The ‘tip’ is the pictures/pieces themselves. Apart from all the planning and thinking and experimenting and then ctually making the piece, there’s the question of how to present it.
I used to do quite a few pieces without frames, irregular shapes which I generally mounted on MDF to display them. I still do a few like that; I recently made (and sold) a piece called ‘My Kimono’ which was – no surprise – kimono-shaped. Tim very skilfully and obligingly cut the backing. (To my frustration, I have no picture of this in its final form. Fool! It came and went so quickly).

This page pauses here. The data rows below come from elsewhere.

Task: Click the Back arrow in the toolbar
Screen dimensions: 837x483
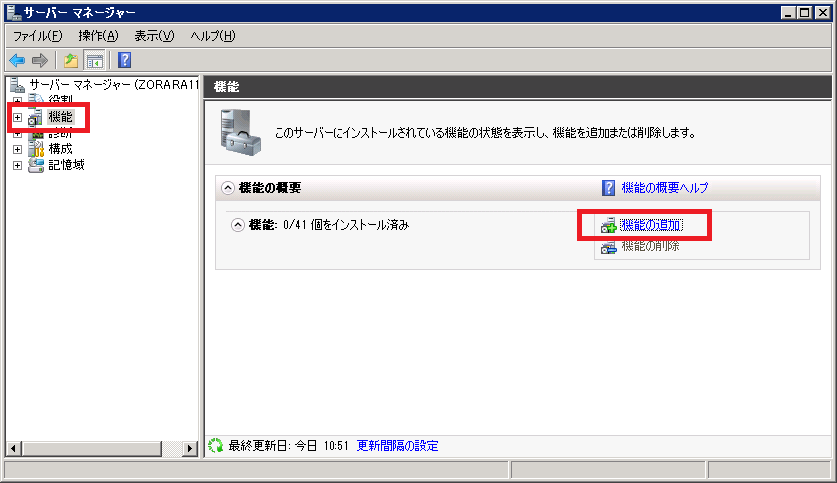Action: tap(17, 60)
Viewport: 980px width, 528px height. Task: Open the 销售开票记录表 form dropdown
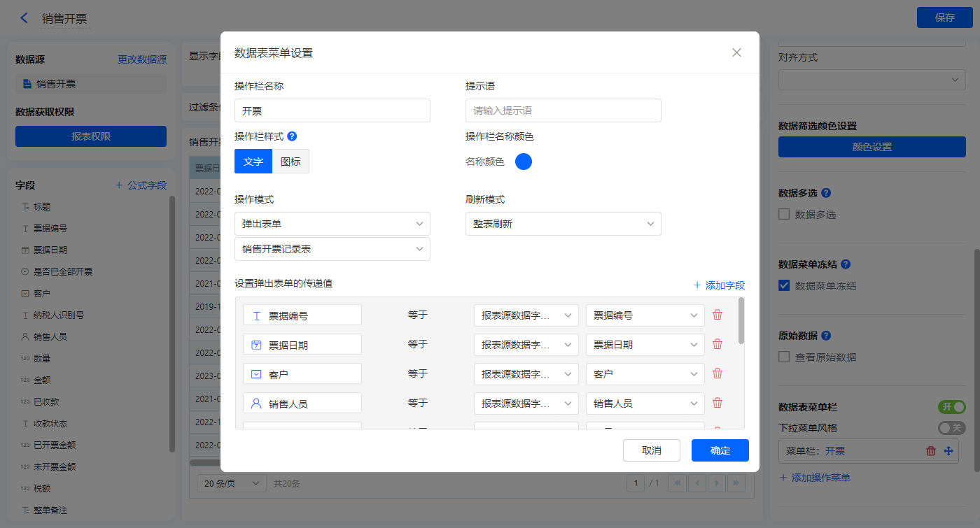pyautogui.click(x=332, y=249)
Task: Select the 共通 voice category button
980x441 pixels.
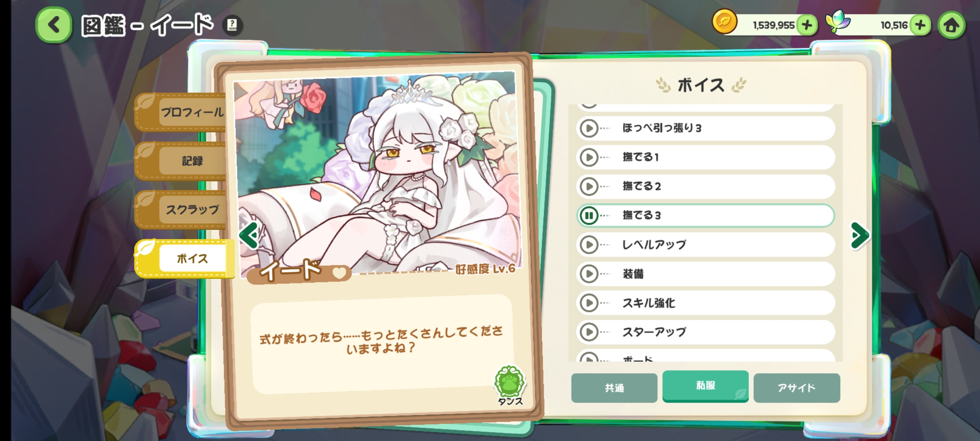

But mostly the great British Public like their work framed. I’ve experimented with all sorts: glazed and unglazed, ready-made, bespoke…. This can quickly get expensive – my work is in all shapes and sizes.
I’ve settled for our own style of white frame which can be used in two different ways, to create a deep but narrow frame, or a shallower but wider one. I get the wood specially cut and routed out, then the sainted and by now practised Tim turns it into simple but strong and (I hope) elegant frames.
Oddly, this works out more expensive than many ‘bought’ frames but it suits my pieces and allows the texture of the paper or cloth to show without distraction. Of course the frames need painting (and sanding and repainting) – that’s the bugbear. So it’s great when there’s a fine not-windy day at the right time.